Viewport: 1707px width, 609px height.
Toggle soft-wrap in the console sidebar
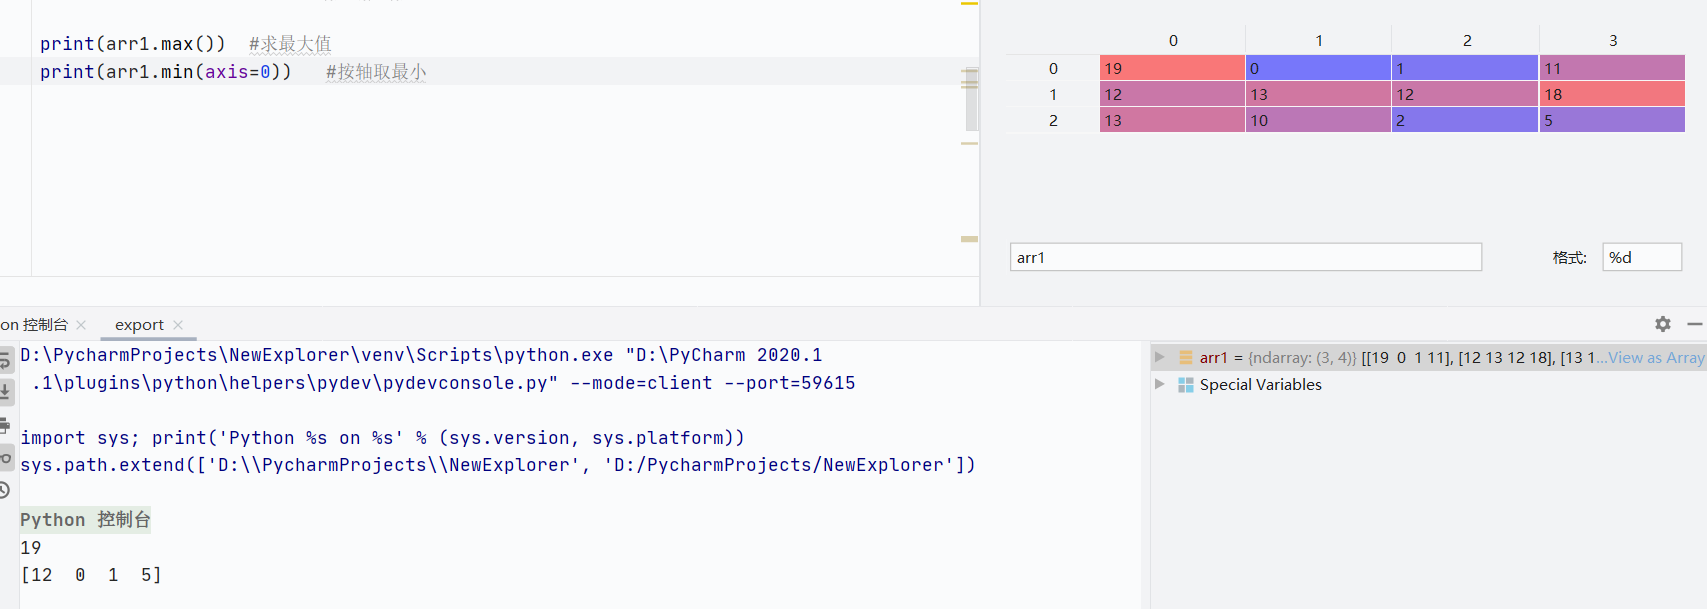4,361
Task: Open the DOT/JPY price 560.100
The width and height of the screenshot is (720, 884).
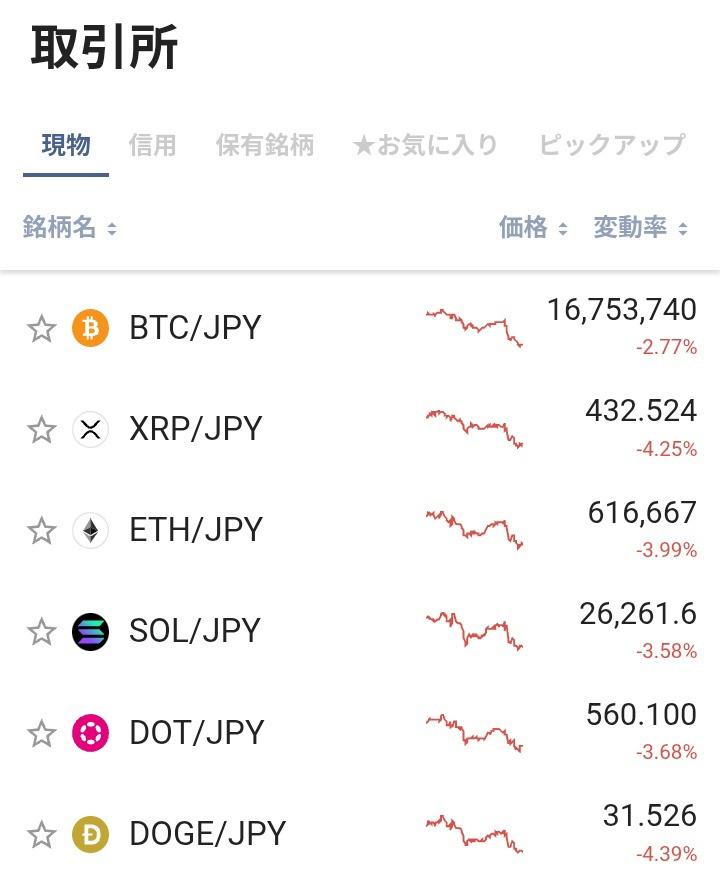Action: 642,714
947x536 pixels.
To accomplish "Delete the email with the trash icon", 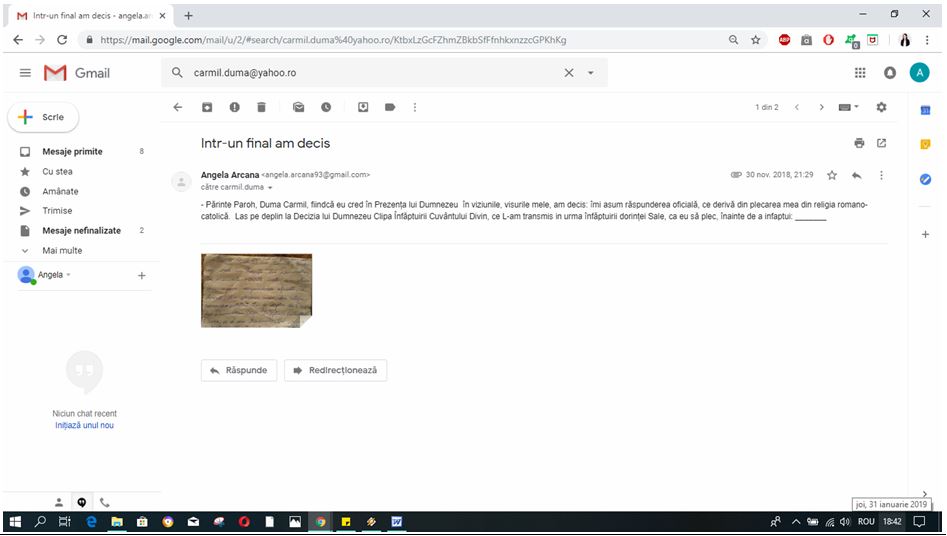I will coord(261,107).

What is required
In the copy, include each line from the start of the material through the line with "947x536 pixels.", word for word, but none of the pictures.

Finished exercise
Viewport: 1707px width, 609px height.
Toggle soft-wrap in the console sidebar
4,361
Task: Open the DOT/JPY price 560.100
The width and height of the screenshot is (720, 884).
Action: 642,714
947x536 pixels.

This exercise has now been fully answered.